REQUIRED WORK
Transcribe every entry below word for word, leaving the pictures out of your answer.
---------- DATA SUPPLIED
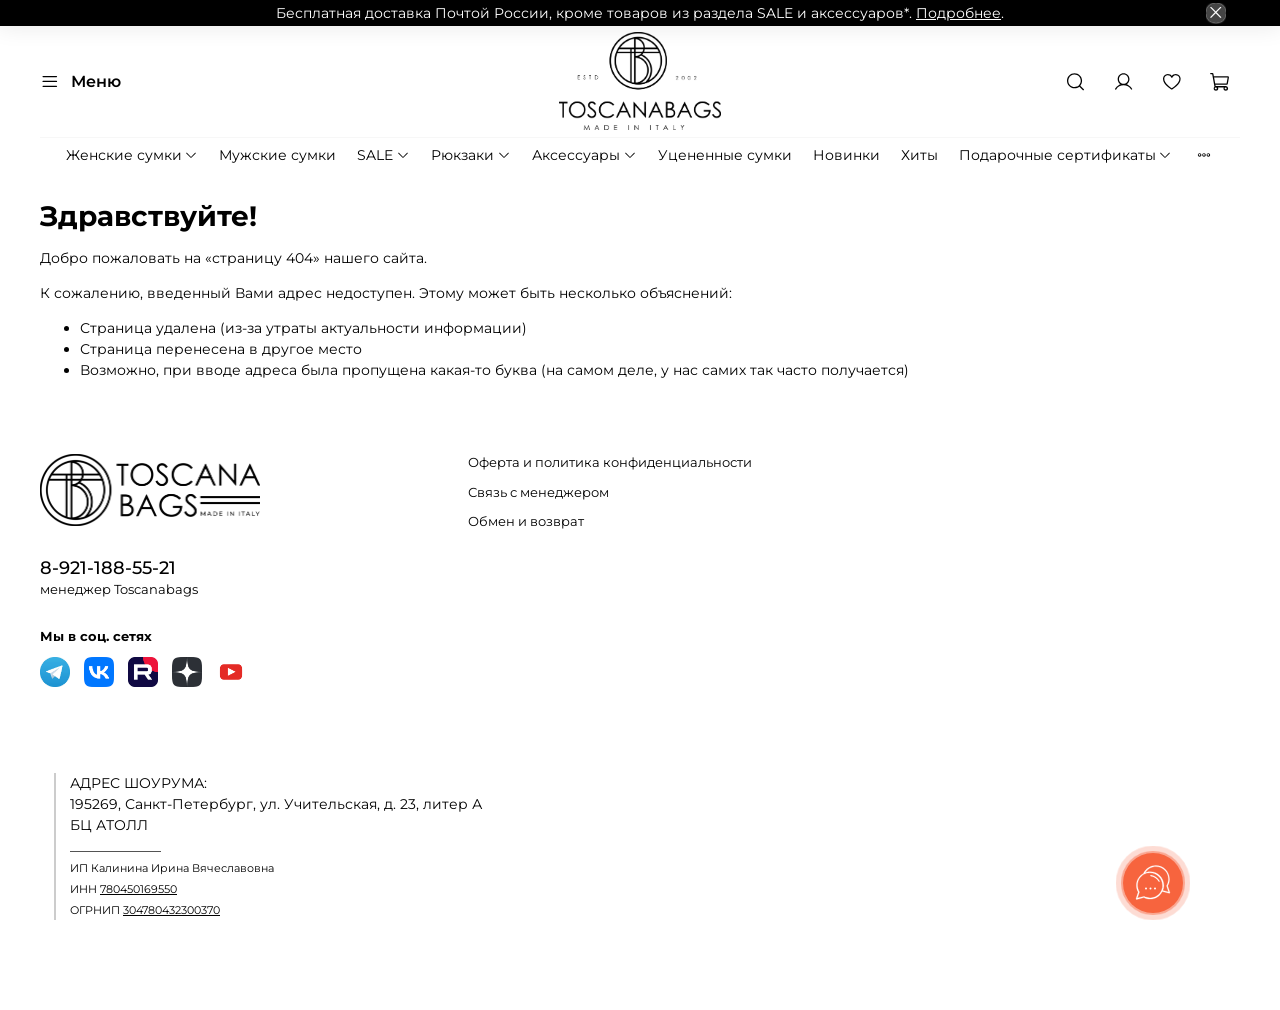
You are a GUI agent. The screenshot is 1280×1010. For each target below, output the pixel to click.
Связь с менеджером (538, 492)
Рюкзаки (471, 155)
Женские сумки (132, 155)
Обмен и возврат (526, 521)
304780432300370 (171, 910)
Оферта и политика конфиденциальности (610, 462)
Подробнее (958, 13)
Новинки (846, 155)
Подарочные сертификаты (1066, 155)
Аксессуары (584, 155)
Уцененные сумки (725, 155)
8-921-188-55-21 (108, 567)
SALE (383, 155)
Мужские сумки (277, 155)
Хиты (919, 155)
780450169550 (138, 889)
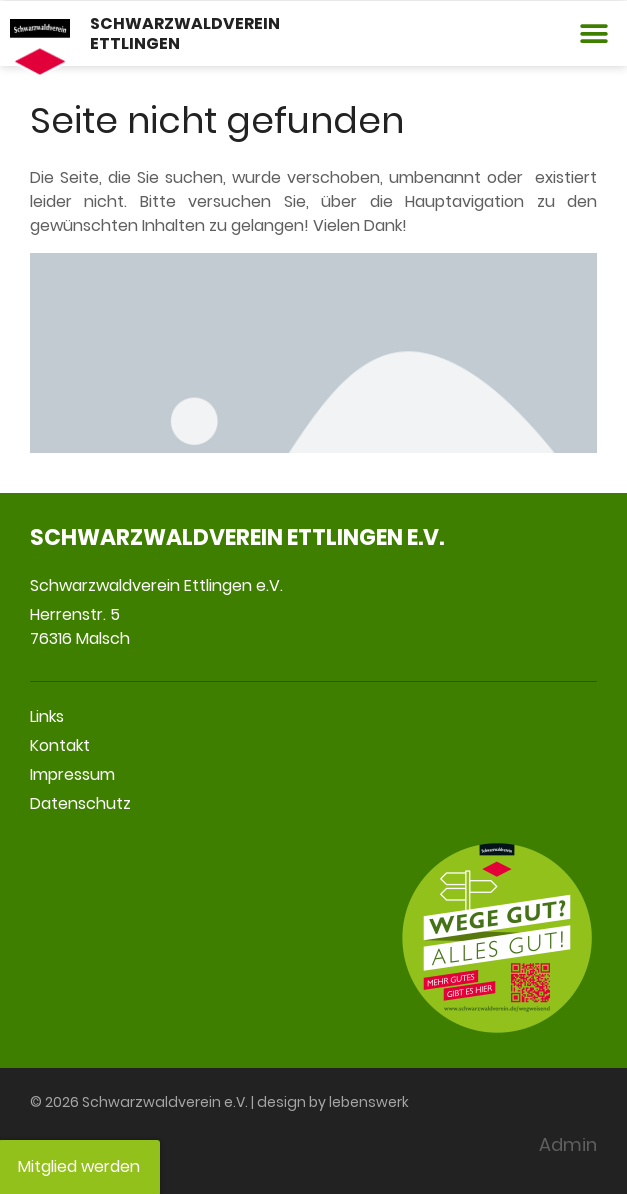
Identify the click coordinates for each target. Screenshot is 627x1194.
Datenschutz (80, 803)
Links (47, 716)
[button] (594, 33)
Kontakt (60, 745)
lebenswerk (369, 1102)
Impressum (72, 774)
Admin (568, 1144)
--------------------
THE ANSWER
You are a GUI agent. The screenshot is 1280×1010. For each target below, output the pixel to click.
Связь с менеджером (538, 492)
Рюкзаки (471, 155)
Женские сумки (132, 155)
Обмен и возврат (526, 521)
304780432300370 (171, 910)
Оферта и политика конфиденциальности (610, 462)
Подробнее (958, 13)
Новинки (846, 155)
Подарочные сертификаты (1066, 155)
Аксессуары (584, 155)
Уцененные сумки (725, 155)
8-921-188-55-21 (108, 567)
SALE (383, 155)
Мужские сумки (277, 155)
Хиты (919, 155)
780450169550 (138, 889)
Identify the click coordinates for each target. Screenshot is 627x1194.
Datenschutz (80, 803)
Links (47, 716)
[button] (594, 33)
Kontakt (60, 745)
lebenswerk (369, 1102)
Impressum (72, 774)
Admin (568, 1144)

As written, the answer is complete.